7. Uso según la reivindicación 6 en donde el inhibidor de la topoisomerasa I es irinotecan.

8. Uso de un agente basado en platino, de un inhibidor de EGF, de un inhibidor de VEGF o de una combinación de uno o más de los anteriores o para la preparación de un medicamento para el tratamiento del cáncer colorrectal en donde el paciente es seleccionado para dicho tratamiento si en una muestra aislada de dicho paciente detectan niveles elevados de expresión de APTX con respecto un valor de referencia.
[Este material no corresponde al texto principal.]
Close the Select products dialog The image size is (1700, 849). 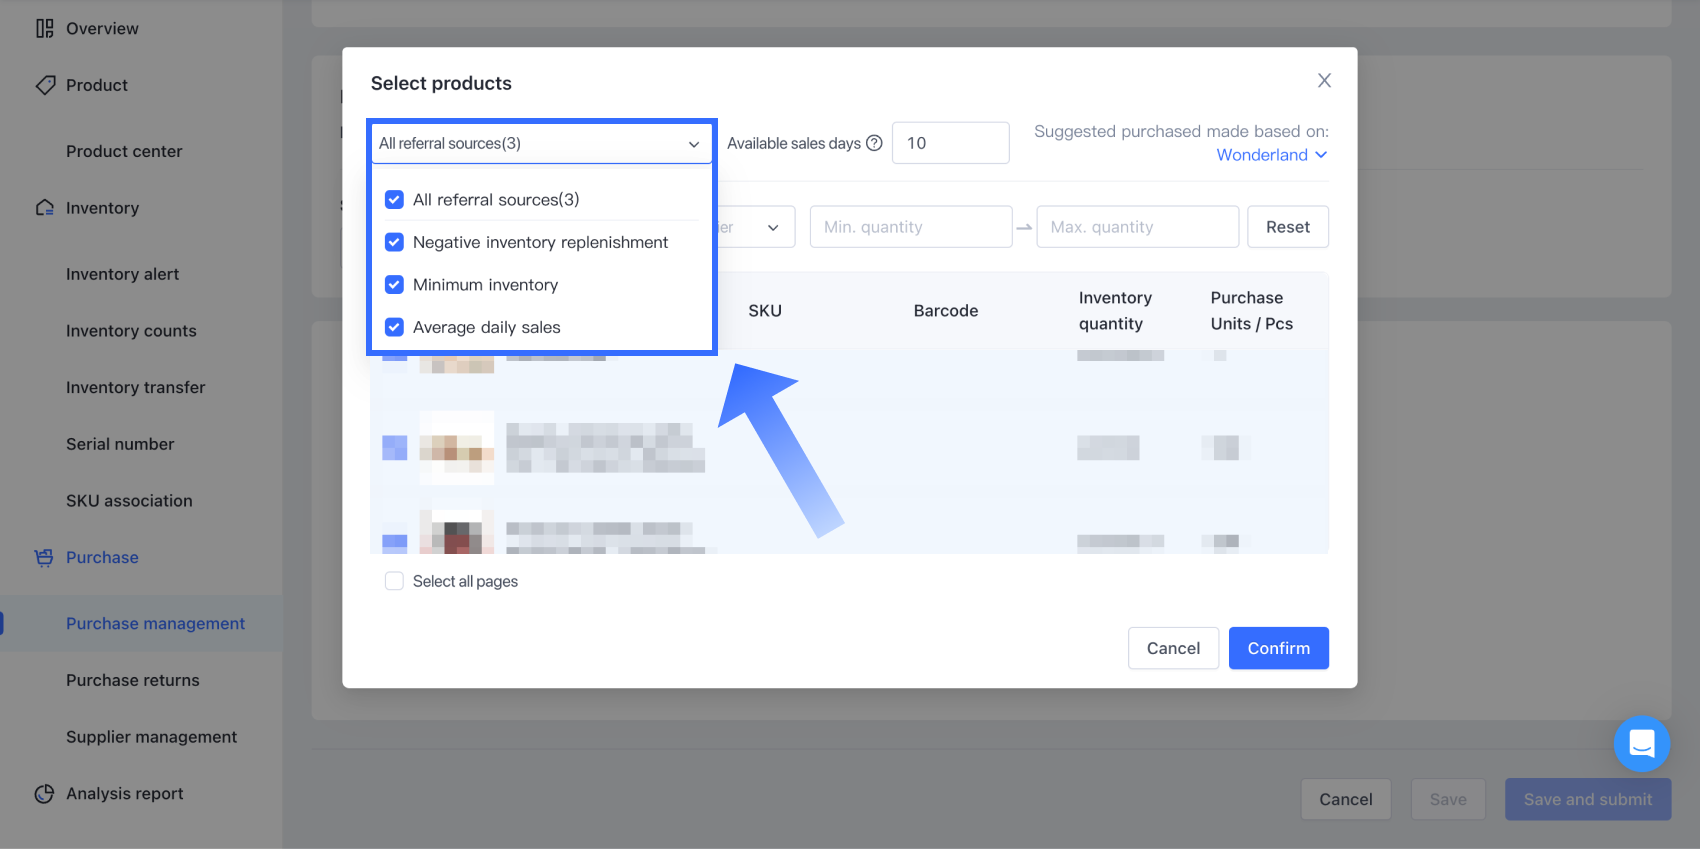click(x=1324, y=80)
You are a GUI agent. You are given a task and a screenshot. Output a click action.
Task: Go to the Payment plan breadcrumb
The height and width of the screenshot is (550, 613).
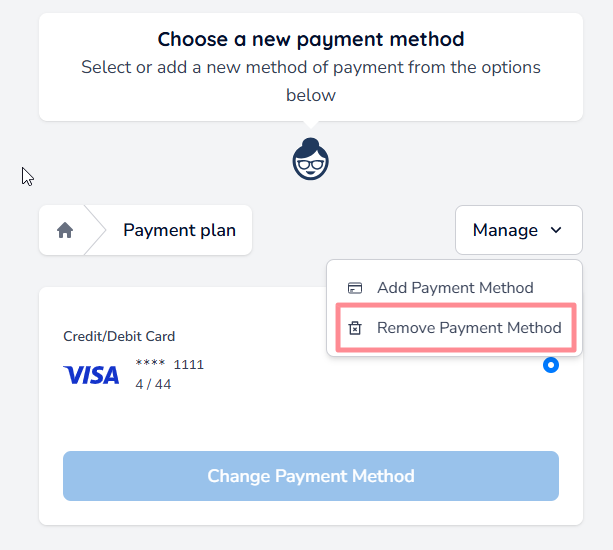[x=180, y=230]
9. Uso según la reivindicación 8 en donde el agente basado en platino es oxalipatino, el inhibidor de EGFR es un anticuerpo específico contra EGFR y/o el inhibidor de VEGF es un anticuerpo específico frente a EGFR.

10. Una composición que comprende un inhibidor de topoisomerasa I y un inhibidor de APTX.

11. Una composición según la reivindicación 10 en donde el inhibidor de la topoisomerasa I es el irinotecan.

12. Una composición según las reivindicaciones 10 u 11 en donde el inhibidor de aprataxina se selecciona del grupo de un oligonucleótidos antisentido, una ribozimas, un siRNA, un shRNA y un anticuerpos inhibidores de la actividad aprataxina.

13. Una composición según cualquiera de las reivindicaciones 10 a 12 para su uso en medicina.

14. Uso de una composición que comprende un inhibidor de topoisomerasa I y un inhibidor de aprataxina para la preparación de un medicamento para el tratamiento del cáncer.

15. Uso según la reivindicación 14 en donde el cáncer es cáncer colorrectal.